In order to qualify for a diploma, students must complete four years of English, science, social studies, mathematics, physical education, and elective classes; a total of 44 credits are required for graduation. In addition, students are required to complete at least one year of foreign language; one credit each of music and art are also required. These requirements are the same as most other NYC public high schools.

A New York State Regents Diploma is given to students who pass the Regents Examinations in English, global history, American history, algebra, geometry, advanced algebra, trigonometry, biology, chemistry, and physics and who complete three years of a foreign language.
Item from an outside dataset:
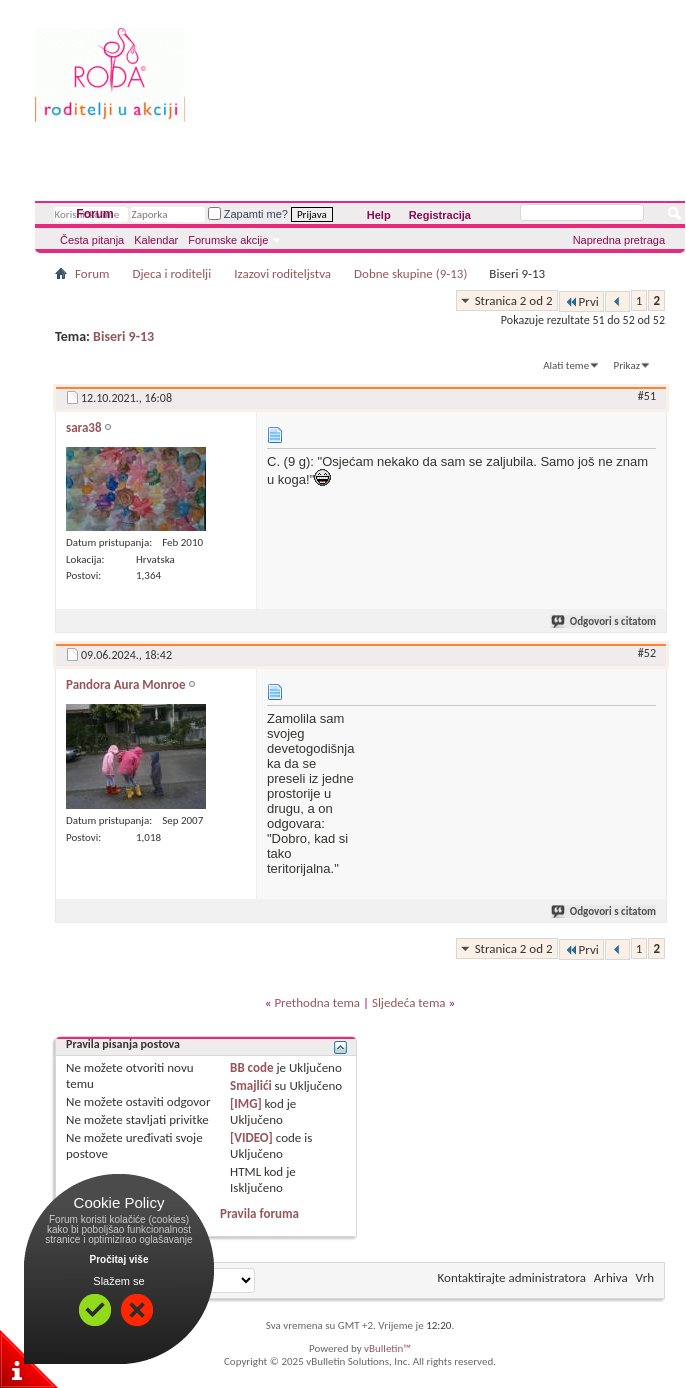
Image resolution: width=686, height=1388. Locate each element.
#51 (647, 396)
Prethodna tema (317, 1002)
Students who have completed a minimum of nine semesters (9 credits) of arts study, along with a rigorous assessment of their art form, including passing the visual arts or music Regents Examination, will also earn the NYC Chancellor's Arts Endorsed Diploma.

==Technology==
All classrooms in Goldstein are also equipped with Smart Boards, consistent with most other high schools in New York City.

In 2015, the school’s computer science students participated in a partnership with the advertising agency Young & Rubicam.

The school maintains a small art collection that includes Freedom of Artistic Expression by Frank Herbert Mason, Genius by Ralph Helmick and Stu Schechter.

== Athletics ==
Leon M. Goldstein High School fields varsity teams in several sports, including basketball, swimming, bowling, soccer, wrestling, tennis, volleyball, handball, and golf. The school's cheerleading squad known as the "Boosters". The teams are collectively nicknamed the LMG "Dolphins".